Film Review by Frederic and Mary Ann Brussat

The Crossing is being presented as part of the Human Rights Watch Film Festival in New York City. Visit the official site for other cities and dates.

For millions of people around the world, uprootedness and exile are the tempo of the times. In this absorbing documentary by photojournalist and film director George Kurian, we meet a small band of men, women, and children who have decided to leave their beloved homeland.

The Syrian civil war has taken a heavy toll on these survivors and most of them can no longer cope with the death and destruction. It is heart-breaking to witness them saying goodbye to family and friends. Given the circumstances, they may never see relatives again and so the tears flow freely.

We meet Nabil , a talented musician who plays the oud; Angela, a television journalist who is scheduled to hook up with her husband in Paris; and Rami, who notes that as Syrians they are not pursuing “a better life” but just want “to have a life.”

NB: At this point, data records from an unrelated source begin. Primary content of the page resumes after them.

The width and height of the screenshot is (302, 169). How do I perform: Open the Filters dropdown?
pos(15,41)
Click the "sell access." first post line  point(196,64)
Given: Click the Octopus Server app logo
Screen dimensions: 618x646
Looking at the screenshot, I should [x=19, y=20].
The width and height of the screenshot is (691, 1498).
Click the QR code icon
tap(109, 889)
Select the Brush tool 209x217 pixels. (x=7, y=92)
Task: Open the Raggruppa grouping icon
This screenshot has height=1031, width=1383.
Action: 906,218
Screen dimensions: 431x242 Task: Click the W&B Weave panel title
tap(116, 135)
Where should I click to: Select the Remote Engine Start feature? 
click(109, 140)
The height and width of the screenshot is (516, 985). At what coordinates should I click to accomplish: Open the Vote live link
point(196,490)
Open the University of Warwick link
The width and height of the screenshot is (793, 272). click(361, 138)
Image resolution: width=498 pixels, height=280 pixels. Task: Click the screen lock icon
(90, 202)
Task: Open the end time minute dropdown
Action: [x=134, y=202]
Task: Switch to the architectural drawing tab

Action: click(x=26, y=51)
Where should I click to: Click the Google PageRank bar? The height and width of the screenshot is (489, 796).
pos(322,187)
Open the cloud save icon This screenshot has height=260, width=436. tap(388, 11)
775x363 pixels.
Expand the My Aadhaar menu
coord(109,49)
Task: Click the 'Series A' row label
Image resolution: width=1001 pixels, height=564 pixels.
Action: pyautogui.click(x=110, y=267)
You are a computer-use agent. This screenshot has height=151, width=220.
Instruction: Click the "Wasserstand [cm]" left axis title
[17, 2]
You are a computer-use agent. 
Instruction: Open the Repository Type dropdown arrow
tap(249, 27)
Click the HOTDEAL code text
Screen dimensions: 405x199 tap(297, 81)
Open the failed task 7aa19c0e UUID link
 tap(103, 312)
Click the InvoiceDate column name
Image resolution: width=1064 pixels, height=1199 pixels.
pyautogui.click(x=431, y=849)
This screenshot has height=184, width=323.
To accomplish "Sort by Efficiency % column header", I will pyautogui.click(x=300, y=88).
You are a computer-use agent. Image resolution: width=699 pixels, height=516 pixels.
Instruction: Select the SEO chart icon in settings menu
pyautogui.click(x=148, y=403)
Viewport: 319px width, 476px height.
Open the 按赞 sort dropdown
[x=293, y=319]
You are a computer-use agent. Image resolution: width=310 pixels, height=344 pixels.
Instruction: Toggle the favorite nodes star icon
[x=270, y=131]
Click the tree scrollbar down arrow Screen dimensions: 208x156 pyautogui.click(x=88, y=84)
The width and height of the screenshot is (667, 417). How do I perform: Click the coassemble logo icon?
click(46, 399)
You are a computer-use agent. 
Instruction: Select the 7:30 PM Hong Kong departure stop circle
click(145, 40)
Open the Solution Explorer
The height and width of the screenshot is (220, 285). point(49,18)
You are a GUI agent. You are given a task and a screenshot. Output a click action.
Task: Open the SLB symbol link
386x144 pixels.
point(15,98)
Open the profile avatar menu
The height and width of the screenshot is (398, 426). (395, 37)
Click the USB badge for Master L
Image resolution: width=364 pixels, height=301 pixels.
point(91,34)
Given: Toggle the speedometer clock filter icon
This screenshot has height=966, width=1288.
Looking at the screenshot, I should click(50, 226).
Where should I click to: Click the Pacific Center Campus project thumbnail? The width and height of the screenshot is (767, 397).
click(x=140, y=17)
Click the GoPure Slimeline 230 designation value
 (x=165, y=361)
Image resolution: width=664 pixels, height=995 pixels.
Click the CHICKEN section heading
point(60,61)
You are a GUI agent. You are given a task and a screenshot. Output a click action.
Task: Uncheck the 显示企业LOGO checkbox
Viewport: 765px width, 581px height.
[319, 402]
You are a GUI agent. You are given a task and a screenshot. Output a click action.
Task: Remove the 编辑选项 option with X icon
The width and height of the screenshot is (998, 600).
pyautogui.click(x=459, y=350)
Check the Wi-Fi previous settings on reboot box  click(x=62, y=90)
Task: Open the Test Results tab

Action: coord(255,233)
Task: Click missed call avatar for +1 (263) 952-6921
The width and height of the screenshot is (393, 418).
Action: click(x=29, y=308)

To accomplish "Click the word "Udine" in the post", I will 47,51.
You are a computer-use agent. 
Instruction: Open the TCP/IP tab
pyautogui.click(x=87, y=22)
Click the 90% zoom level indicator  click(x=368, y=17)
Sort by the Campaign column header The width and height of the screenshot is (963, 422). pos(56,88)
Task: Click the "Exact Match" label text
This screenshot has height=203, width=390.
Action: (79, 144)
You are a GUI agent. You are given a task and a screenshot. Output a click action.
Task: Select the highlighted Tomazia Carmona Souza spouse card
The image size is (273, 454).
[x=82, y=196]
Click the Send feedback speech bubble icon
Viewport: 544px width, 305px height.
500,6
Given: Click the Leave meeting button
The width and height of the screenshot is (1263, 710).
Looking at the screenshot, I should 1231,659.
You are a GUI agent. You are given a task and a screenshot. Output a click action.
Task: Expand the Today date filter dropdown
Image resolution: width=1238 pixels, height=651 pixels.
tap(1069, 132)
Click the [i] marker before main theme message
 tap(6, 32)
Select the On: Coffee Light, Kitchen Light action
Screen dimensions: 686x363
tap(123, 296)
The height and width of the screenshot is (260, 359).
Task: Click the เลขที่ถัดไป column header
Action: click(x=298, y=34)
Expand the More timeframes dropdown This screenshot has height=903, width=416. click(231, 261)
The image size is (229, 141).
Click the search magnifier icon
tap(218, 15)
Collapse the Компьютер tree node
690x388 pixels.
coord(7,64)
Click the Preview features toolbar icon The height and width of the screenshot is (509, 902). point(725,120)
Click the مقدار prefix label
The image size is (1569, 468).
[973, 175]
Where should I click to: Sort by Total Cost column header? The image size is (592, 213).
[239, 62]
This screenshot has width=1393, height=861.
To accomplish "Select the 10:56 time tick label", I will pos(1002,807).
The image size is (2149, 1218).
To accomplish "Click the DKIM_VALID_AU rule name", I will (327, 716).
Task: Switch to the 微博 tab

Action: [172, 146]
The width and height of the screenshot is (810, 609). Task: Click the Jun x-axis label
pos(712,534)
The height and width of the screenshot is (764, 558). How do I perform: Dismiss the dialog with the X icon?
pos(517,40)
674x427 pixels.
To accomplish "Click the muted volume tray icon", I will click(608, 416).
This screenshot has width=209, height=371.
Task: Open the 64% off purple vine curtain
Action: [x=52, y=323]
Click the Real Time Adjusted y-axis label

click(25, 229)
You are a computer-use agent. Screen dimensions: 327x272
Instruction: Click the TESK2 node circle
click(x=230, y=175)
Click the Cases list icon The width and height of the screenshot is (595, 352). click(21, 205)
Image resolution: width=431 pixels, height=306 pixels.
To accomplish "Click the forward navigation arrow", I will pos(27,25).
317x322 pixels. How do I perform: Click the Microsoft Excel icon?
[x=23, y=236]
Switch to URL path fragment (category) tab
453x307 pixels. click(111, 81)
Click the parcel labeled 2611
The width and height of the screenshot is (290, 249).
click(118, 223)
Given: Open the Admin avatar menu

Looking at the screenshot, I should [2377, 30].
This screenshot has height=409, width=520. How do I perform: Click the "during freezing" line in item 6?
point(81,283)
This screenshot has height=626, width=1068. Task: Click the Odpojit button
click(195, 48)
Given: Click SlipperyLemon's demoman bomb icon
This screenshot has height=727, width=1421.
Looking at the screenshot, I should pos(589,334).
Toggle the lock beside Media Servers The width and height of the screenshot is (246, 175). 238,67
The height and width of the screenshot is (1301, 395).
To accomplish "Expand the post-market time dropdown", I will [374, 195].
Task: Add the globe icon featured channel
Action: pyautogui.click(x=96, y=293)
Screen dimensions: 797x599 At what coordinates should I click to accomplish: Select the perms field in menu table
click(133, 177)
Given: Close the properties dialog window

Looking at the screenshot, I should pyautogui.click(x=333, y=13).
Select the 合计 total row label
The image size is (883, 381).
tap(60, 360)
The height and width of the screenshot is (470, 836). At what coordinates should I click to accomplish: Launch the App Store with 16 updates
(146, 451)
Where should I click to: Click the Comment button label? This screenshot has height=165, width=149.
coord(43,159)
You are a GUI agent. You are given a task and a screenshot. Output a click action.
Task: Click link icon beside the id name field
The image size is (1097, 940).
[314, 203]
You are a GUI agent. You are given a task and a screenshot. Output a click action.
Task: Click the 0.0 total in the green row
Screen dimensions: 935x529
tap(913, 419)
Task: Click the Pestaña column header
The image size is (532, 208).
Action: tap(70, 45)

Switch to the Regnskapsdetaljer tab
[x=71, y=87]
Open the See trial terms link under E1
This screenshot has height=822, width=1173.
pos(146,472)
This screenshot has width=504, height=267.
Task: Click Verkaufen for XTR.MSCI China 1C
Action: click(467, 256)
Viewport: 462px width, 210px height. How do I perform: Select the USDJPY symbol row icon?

The journey across the sea to Egypt is okay but the voyage to Italy is a nightmare of filth, sickness, helplessness, and a mixture of anger and depression. After seven days of suffering, they are rescued by an oil tanker and taken to Genoa, Italy, from where they will each go their separate ways to various refugee camps and hostels in Italy, Norway, Sweden, Germany, and Belgium.

These courageous refugees are willing to leave everything behind in order to find a new place to call home, work, and raise their families. Asked whether they would ever like to return to a peaceful Syria, most would say “yes.” In exile, these Syrians remain homesick, enduring frequent feelings of sadness and longing for familiar people and places in the face of an uncertain future.